Biography: Maria-Teodora Ilie

Abstract

The combined cytotoxic effect of the anticancer drug doxorubicin (DOX) and menadione (MD) was assessed in human leukemia Jurkat cells. Oxidative status, apoptosis/necrosis and cell cycle were determined using flow cytometry. Within 4 h of exposure, MD induced oxidative stress and reduced the fraction of viable cells, in a cooperative manner (IC50=11.5 µM, Hill coefficient H=2.40). Addition of 0.5 µM DOX inhibited the oxidant effect of MD presumably by altering the affinity of MD for respiratory complex I (IC50=22.0 µM, H=2.46). In 18-hour treatment, DOX dose-dependently generated significant oxidative stress (IC50=0.6 µM, H=2).

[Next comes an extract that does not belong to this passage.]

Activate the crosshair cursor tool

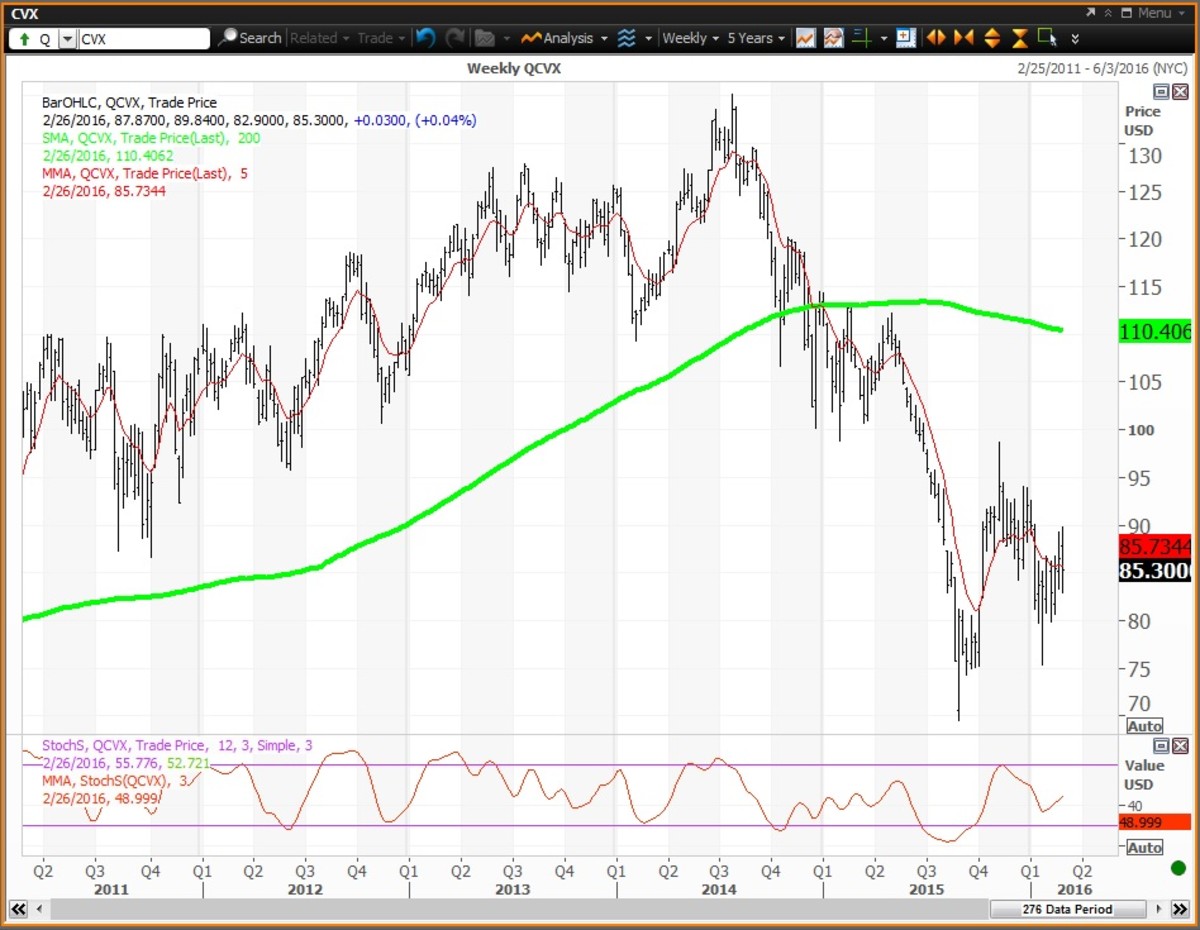click(862, 37)
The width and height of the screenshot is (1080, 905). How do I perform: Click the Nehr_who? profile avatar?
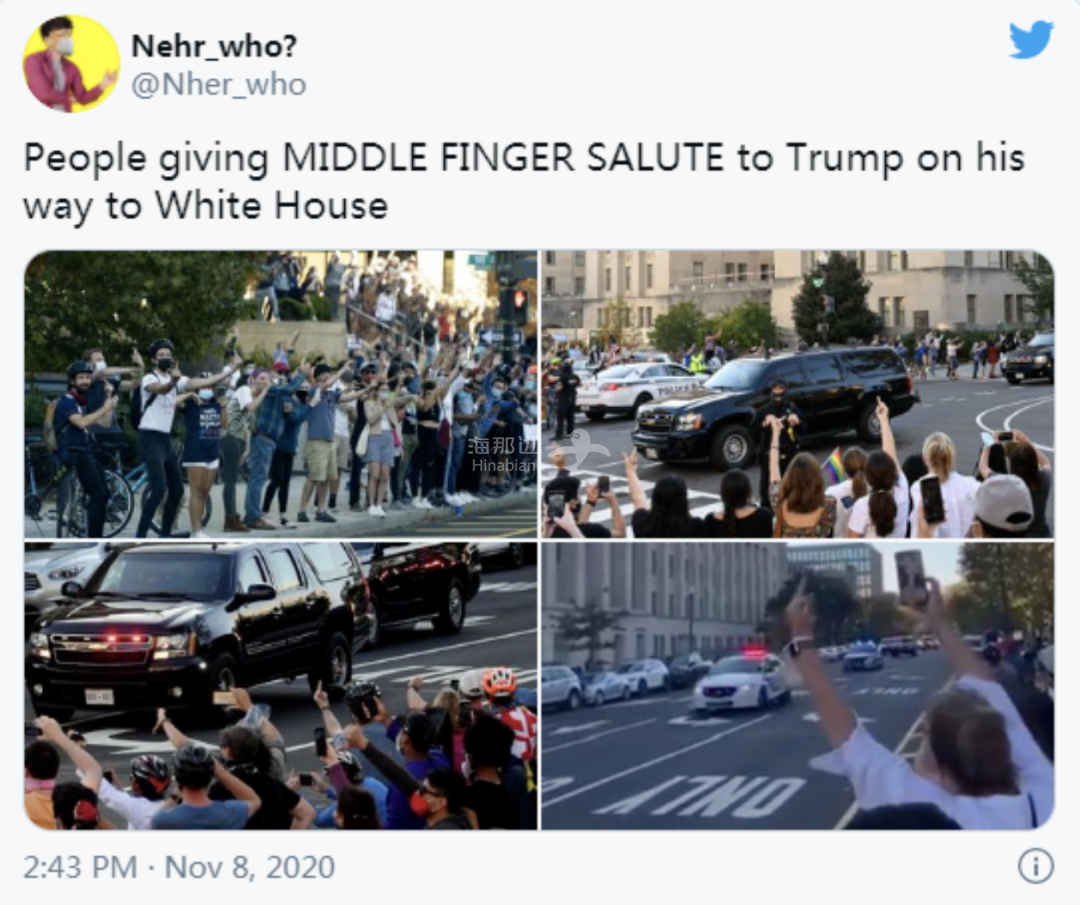coord(71,63)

In combination with 7.5 µM and 15 µM MD, the oxidative stress generation was increased and DOX cooperativity was enhanced and not modified, respectively. MD induced cell death in a dose-dependent manner (H=2.73) and association with 100 nM DOX enhanced cell death and MD cooperativity (H=5.40). Within 18 h of exposure, DOX induced apoptosis, which was enhanced by 15 µM MD. MD dose-dependently altered the cell cycle arrest in G2/M promoted by 100 nM DOX. After a 4 h treatment, both MD and DOX induced mitochondrial depolarization (IC50=6.75 µM, H=1.18 and IC50=0.200 nM, H=0.30, respectively). In conclusion, MD could increase the chemotherapeutic potential of doxorubicin.